Shiori Kanno, an attorney on a Consumer Affairs Agency panel investigating the church’s practice of selling ginseng potions, marble sculptures and other items to raise money from followers, said she expects the case to be completely closed. will go to the Supreme Court if the government stops seeking legal dissolution of the Church.

“The church would lose tax exemptions, such as those on member donations,” she said. “It will become more difficult to borrow money.”

However, she added that losing its status as a religious organization does not prevent the church from continuing its activities or meeting with its members.

BLAME

When Tetsuya Yamagami was arrested in July for the assassination of former Prime Minister Abe, he blamed the religious organization for his family’s impoverishment, saying that Abe, who had appeared at events sponsored by Unification Church-affiliated groups, had had promoted.

The Unification Church, known worldwide for its mass marriages, says it has stopped soliciting donations that are putting its followers in financial trouble and has curtailed aggressive door-to-door selling of church goods after a decade ago convictions related to such practices led her leader in Japan to resign.

However, with the spotlight on the church’s activities, Kishida has come under pressure to address public anger fueled by revelations that more than half of all lawmakers in the ruling Liberal Democratic Party had ties to the church.

The uproar continues despite a cabinet reshuffle on August 10 that removed some high-ranking figures with ties to the church. In late October, Economic Revitalization Minister Daishiro Yamagiwa resigned after revealing that he too had ties to the church.
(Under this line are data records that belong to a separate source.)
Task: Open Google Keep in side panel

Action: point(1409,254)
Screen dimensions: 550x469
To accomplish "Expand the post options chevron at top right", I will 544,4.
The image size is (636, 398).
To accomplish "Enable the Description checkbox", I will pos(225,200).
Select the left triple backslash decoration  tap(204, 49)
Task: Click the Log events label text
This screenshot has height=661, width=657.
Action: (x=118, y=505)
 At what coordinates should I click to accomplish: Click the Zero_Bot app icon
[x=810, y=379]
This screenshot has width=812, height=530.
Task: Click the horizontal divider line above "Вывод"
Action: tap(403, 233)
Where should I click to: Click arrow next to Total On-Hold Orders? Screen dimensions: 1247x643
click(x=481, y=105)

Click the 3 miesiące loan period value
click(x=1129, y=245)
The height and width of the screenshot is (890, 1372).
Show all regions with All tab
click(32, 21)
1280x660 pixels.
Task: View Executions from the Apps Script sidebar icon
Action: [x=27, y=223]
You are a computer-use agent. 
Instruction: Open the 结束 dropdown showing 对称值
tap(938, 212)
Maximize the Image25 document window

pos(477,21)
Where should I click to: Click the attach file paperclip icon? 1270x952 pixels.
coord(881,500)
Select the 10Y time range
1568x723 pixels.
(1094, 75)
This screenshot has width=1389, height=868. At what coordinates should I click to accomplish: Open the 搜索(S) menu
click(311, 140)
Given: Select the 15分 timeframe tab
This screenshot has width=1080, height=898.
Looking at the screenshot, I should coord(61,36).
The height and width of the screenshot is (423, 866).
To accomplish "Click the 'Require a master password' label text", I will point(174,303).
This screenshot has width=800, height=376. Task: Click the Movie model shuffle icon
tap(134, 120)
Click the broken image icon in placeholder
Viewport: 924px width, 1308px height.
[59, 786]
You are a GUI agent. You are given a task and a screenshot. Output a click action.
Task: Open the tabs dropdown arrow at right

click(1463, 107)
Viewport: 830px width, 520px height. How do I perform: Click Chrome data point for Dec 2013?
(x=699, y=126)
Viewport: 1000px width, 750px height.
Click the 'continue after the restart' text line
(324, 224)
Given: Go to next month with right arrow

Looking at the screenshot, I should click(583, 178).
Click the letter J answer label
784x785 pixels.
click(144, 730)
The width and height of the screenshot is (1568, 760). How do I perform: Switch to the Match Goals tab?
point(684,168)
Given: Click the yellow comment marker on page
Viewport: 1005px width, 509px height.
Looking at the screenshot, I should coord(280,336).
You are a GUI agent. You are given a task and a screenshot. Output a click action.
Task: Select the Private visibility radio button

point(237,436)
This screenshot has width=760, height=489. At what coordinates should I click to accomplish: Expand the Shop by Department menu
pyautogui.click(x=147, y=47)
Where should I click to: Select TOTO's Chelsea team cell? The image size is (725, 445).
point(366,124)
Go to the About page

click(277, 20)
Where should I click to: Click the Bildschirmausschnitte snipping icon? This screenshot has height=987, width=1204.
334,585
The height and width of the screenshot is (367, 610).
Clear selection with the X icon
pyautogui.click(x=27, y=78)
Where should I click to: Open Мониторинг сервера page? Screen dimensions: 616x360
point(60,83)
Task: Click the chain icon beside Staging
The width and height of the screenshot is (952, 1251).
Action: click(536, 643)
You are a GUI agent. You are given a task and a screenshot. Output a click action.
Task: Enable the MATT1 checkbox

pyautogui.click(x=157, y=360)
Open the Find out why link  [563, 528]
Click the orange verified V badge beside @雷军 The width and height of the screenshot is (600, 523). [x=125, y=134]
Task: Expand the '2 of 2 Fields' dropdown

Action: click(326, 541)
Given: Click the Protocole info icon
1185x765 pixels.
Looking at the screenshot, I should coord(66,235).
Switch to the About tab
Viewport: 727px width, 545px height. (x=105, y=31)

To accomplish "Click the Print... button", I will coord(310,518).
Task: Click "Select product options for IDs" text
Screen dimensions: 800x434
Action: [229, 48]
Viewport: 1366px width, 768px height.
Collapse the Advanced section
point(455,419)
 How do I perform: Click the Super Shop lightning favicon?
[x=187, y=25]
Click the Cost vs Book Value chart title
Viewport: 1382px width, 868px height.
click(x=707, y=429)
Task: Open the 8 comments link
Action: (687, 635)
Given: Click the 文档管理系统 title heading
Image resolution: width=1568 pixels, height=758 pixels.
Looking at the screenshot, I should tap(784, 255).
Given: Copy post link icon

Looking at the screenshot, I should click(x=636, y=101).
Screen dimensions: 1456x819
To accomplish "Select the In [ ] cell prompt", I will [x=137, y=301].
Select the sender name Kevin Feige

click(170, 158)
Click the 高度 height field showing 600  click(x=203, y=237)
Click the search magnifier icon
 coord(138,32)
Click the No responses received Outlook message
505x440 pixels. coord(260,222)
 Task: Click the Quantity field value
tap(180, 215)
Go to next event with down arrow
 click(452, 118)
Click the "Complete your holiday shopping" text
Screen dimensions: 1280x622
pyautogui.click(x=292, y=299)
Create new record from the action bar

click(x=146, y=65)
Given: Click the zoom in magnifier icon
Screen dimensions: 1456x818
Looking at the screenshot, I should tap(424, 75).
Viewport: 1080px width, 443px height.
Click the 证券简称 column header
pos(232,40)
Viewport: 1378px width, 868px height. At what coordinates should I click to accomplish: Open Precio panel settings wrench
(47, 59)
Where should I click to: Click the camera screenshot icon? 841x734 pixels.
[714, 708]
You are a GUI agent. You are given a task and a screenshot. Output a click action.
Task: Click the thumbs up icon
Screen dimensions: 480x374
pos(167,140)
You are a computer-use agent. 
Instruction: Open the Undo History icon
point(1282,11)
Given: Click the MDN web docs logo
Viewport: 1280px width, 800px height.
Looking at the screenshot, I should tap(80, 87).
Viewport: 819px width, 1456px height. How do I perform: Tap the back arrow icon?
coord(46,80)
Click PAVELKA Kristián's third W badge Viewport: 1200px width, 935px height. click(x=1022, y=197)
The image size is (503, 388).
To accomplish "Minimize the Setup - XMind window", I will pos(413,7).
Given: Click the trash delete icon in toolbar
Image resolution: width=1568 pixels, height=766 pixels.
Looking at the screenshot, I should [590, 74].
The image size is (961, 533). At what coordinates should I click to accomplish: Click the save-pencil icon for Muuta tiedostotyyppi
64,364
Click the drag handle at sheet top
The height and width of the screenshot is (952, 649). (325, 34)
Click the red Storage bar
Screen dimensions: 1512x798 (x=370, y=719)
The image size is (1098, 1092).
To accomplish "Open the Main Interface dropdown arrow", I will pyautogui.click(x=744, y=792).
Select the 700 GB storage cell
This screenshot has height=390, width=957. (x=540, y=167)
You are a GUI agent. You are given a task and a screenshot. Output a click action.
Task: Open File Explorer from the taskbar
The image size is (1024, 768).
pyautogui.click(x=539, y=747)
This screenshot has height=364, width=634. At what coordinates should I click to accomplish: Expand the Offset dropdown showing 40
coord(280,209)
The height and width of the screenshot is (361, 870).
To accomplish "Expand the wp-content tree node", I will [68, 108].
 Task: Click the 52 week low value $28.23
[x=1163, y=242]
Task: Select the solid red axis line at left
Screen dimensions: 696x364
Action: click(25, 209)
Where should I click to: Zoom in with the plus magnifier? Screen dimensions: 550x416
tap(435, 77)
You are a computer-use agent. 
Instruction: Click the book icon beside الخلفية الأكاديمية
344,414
Kishida is especially keen to leave the issue behind for a series of local elections in April, when his party will meet voters for the first time on a national scale since winning the upper house election in July, immediately after Abe’s death.

Reporting by Tim Kelly, Kaori Kaneko and Ju-min Park; Edited by Chang-Ran Kim, Kenneth Maxwell and Edmund Klamann

Our Standards: The Thomson Reuters Principles of Trust.

The Valley Voice
The Valley Voicehttp://thevalleyvoice.org
Christopher Brito is a social media producer and trending writer for The Valley Voice, with a focus on sports and stories related to race and culture.